Now, roughly one month into the project, Freedman’s video has racked up more than 13,500 votes, which places him near the top 10. And the amount of support has been overwhelming, Desmond said.

“I’m only the person who got the ball rolling but there were so many people who stepped up, wanting to help – it’s taken on a life of its own,” he added, describing his campaign. “This is a big thank you to Ted from everybody, and if he gets to Kona, it will be a great beginning to his new life.”

When Freedman – who most recently missed qualifying in 2010 by one spot during the half Ironman in St. Croix, U.S. Virgin Islands – was asked to sum up what competing in Kona would mean to him, he said, “It’s what I’ve always aspired to do. I teach kids to always strive to be all they can be. Now I’m just trying to live what I’m teaching.”
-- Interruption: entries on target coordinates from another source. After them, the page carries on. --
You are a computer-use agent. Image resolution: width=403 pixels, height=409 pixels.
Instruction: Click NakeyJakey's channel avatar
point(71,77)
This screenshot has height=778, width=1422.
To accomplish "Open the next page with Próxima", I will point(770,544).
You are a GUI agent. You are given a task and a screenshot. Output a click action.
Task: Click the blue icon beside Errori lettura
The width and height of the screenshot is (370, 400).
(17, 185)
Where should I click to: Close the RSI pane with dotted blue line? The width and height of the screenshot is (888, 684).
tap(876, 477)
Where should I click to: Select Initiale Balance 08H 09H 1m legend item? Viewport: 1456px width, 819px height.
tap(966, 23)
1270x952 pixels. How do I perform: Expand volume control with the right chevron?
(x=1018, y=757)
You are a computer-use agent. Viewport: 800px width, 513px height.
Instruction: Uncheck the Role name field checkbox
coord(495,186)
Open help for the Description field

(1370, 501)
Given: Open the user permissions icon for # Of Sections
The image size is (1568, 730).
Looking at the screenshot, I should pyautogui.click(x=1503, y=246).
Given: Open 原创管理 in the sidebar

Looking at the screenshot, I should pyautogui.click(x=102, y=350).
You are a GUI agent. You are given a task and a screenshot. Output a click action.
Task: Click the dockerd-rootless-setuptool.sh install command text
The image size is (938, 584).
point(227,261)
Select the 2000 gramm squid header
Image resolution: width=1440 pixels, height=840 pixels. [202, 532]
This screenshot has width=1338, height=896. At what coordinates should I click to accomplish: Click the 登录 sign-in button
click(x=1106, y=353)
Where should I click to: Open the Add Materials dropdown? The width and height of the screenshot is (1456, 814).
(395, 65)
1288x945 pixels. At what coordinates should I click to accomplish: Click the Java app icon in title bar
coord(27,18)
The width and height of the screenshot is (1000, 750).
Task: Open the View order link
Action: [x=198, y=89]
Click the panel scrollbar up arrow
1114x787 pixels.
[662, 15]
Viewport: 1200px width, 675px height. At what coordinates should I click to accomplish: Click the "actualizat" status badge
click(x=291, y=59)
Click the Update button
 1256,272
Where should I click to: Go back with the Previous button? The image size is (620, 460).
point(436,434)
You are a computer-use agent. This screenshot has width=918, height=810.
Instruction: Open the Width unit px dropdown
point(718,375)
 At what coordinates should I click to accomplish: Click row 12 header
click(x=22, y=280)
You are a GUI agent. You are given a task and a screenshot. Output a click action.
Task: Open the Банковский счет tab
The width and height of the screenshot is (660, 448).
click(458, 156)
The first round of voting concludes Friday, with the top 45 videos advancing to the finals. The criteria for advancement is as follows: Viewer votes count for 50 percent; 30 percent is based on how well each person exemplifies the Ironman motto, “Anything is Possible”; and the final 20 percent is based on the artistic merit of the video. The 45 finalists will then be divided into three groups of 15. Final voting for each group will begin June 5.

In all, seven entrants will earn a spot in the 140.6-mile Kona Ironman on Oct. 12. Those seven spots are comprised of two winners from each final group, and a “wild card” spot will be awarded through a panel.